__Stored data entries__.
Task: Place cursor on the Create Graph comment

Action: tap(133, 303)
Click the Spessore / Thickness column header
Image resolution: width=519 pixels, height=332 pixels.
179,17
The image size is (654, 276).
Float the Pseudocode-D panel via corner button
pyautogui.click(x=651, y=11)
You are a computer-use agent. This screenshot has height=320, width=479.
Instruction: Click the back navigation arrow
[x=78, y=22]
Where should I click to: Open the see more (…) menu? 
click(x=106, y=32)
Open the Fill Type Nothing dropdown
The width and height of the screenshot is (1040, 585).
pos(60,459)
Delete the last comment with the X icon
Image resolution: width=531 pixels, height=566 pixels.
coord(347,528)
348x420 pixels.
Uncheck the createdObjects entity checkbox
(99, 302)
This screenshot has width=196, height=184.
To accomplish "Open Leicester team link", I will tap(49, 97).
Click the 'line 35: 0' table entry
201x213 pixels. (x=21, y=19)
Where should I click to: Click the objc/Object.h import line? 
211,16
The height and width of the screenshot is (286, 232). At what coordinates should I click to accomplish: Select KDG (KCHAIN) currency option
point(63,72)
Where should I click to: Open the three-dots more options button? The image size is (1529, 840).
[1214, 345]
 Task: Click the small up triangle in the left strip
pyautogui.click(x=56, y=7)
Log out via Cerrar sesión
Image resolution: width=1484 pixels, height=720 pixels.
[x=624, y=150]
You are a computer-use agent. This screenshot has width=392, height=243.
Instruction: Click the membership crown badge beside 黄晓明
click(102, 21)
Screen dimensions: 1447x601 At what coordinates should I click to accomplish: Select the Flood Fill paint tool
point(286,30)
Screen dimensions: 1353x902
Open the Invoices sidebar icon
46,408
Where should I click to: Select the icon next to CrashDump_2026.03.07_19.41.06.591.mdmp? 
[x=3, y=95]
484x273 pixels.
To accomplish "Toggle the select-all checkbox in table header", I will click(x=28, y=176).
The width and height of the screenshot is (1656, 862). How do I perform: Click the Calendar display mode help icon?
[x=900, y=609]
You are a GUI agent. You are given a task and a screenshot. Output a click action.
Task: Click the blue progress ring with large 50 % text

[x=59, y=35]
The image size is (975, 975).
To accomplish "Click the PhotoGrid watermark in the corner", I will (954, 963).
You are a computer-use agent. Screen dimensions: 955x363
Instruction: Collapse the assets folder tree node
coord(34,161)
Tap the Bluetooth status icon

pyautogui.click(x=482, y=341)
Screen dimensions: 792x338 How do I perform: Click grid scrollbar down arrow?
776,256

__Problem to work on__. What is the number of lines in the data that include "This"? Respond with that number and no other text.

__Written solution__. 3